I have to admit, I used to have a good deal of respect for Nancy Grace until finding out that she's been harshly criticized for her practices while she was a prosecutor in Atlanta. That being said, however, we should be very concerned about a wrongful-death suit pending against her by the family of Melinda Duckett.
A federal judge has refused to dismiss a lawsuit that claims CNN's Nancy Grace pushed the mother of a missing toddler to suicide through aggressive questioning.
CNN and Grace argued the wrongful death lawsuit brought by Melinda Duckett's family would "severely chill" journalists' coverage of missing-persons cases. But U.S. District Judge William Terrell Hodges on Thursday denied their motion to dismiss the lawsuit.

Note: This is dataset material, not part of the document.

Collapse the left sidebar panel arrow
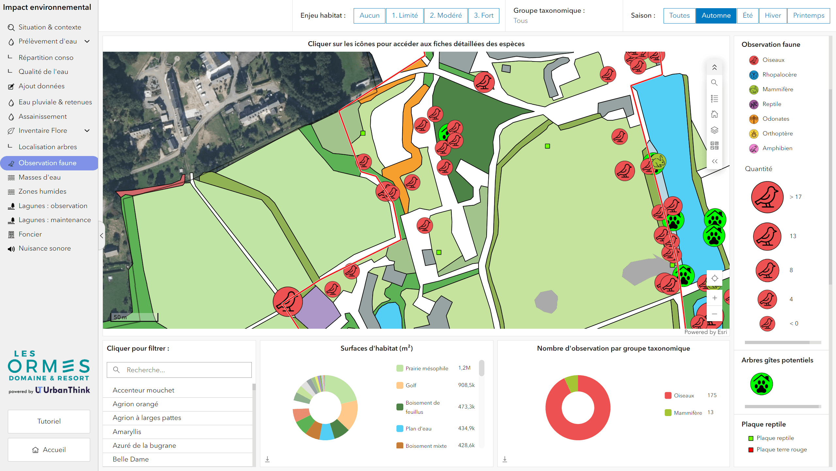836x471 pixels. [102, 236]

CNN was added to the suit because the family claims airing the interview after Duckett's death traumatized them. Let's be honest--the network displayed dreadful judgement in airing the interview so soon after her death. At the same time, if the family wins, it could have terrible consequences in the long run--and not just for missing-persons cases either.
From my perspective as a journalism major, it seems to me that the only reason this suit is going anywhere is because the Ducketts are private persons, and private persons have much more latitude to sue the media. That's because in looking at the family's complaint at The Smoking Gun, there's really nothing there.

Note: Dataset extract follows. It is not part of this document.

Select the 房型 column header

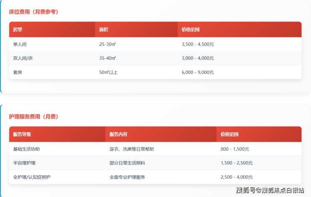point(18,30)
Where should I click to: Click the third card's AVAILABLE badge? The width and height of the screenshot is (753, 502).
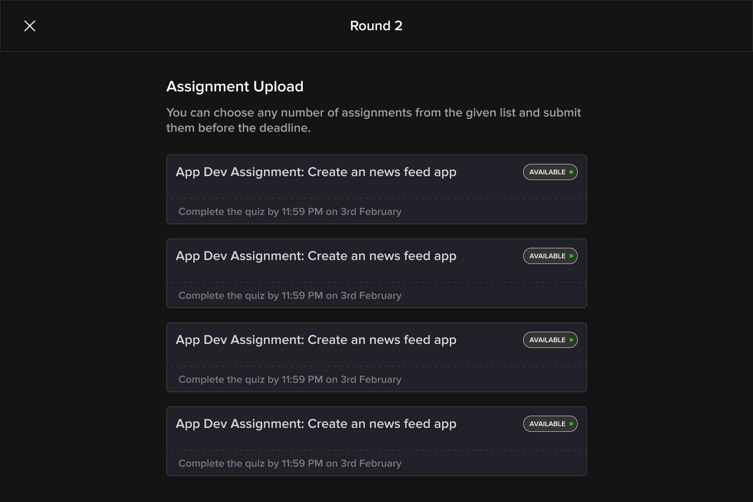pos(550,340)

The suit alleges that Grace intended all along to "verbally assault and harass" Duckett. Come on now ... has it occurred to anyone that maybe, just maybe, Grace and her producers found out about some inconsistencies in Duckett's story after they agreed to the interview? Any reporter who knows this and sits on it isn't doing his or her job. And besides, Duckett had the right to end the interview at any time.
Think about this, folks. What this suit would essentially say if the Ducketts won is that aggressive questioning causes someone to get fired or held up for well-deserved public ridicule, you're liable to get sued. time I checked, that's what we want to happen to wrongdoers--even if they're private persons.